### REQUIREMENTS
Rewrite all of the data below as a Markdown table with the columns "No." and "Data line," giving each line its own numbered row and leaving out blank lines.

##### ENTRIES

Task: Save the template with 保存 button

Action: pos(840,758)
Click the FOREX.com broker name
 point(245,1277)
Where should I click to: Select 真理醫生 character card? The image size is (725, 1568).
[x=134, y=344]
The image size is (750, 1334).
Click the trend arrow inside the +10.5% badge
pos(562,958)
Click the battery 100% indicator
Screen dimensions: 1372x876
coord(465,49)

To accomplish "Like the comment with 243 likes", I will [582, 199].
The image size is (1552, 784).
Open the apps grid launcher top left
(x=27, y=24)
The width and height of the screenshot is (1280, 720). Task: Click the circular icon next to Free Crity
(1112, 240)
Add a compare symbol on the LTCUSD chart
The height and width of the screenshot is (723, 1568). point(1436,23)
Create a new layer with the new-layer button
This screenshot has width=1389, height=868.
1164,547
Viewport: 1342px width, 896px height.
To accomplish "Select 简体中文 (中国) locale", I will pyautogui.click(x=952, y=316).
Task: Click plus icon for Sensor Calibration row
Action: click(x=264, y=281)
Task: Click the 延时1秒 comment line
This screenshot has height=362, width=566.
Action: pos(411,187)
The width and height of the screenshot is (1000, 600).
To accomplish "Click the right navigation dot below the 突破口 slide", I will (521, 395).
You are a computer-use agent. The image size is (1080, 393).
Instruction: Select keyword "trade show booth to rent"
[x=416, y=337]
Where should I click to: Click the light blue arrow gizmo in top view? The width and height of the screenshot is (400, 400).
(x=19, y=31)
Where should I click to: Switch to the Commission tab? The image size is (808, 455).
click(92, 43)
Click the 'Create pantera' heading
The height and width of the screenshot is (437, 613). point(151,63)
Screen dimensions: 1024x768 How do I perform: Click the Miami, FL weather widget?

##########

### ANSWER IN FULL
| No. | Data line |
|---|---|
| 1 | Task: Save the template with 保存 button |
| 2 | Action: pos(840,758) |
| 3 | Click the FOREX.com broker name |
| 4 |  point(245,1277) |
| 5 | Where should I click to: Select 真理醫生 character card? The image size is (725, 1568). |
| 6 | [x=134, y=344] |
| 7 | The image size is (750, 1334). |
| 8 | Click the trend arrow inside the +10.5% badge |
| 9 | pos(562,958) |
| 10 | Click the battery 100% indicator |
| 11 | Screen dimensions: 1372x876 |
| 12 | coord(465,49) |
| 13 | To accomplish "Like the comment with 243 likes", I will [582, 199]. |
| 14 | The image size is (1552, 784). |
| 15 | Open the apps grid launcher top left |
| 16 | (x=27, y=24) |
| 17 | The width and height of the screenshot is (1280, 720). Task: Click the circular icon next to Free Crity |
| 18 | (1112, 240) |
| 19 | Add a compare symbol on the LTCUSD chart |
| 20 | The height and width of the screenshot is (723, 1568). point(1436,23) |
| 21 | Create a new layer with the new-layer button |
| 22 | This screenshot has width=1389, height=868. |
| 23 | 1164,547 |
| 24 | Viewport: 1342px width, 896px height. |
| 25 | To accomplish "Select 简体中文 (中国) locale", I will pyautogui.click(x=952, y=316). |
| 26 | Task: Click plus icon for Sensor Calibration row |
| 27 | Action: click(x=264, y=281) |
| 28 | Task: Click the 延时1秒 comment line |
| 29 | This screenshot has height=362, width=566. |
| 30 | Action: pos(411,187) |
| 31 | The width and height of the screenshot is (1000, 600). |
| 32 | To accomplish "Click the right navigation dot below the 突破口 slide", I will (521, 395). |
| 33 | You are a computer-use agent. The image size is (1080, 393). |
| 34 | Instruction: Select keyword "trade show booth to rent" |
| 35 | [x=416, y=337] |
| 36 | Where should I click to: Click the light blue arrow gizmo in top view? The width and height of the screenshot is (400, 400). |
| 37 | (x=19, y=31) |
| 38 | Where should I click to: Switch to the Commission tab? The image size is (808, 455). |
| 39 | click(92, 43) |
| 40 | Click the 'Create pantera' heading |
| 41 | The height and width of the screenshot is (437, 613). point(151,63) |
| 42 | Screen dimensions: 1024x768 How do I perform: Click the Miami, FL weather widget? |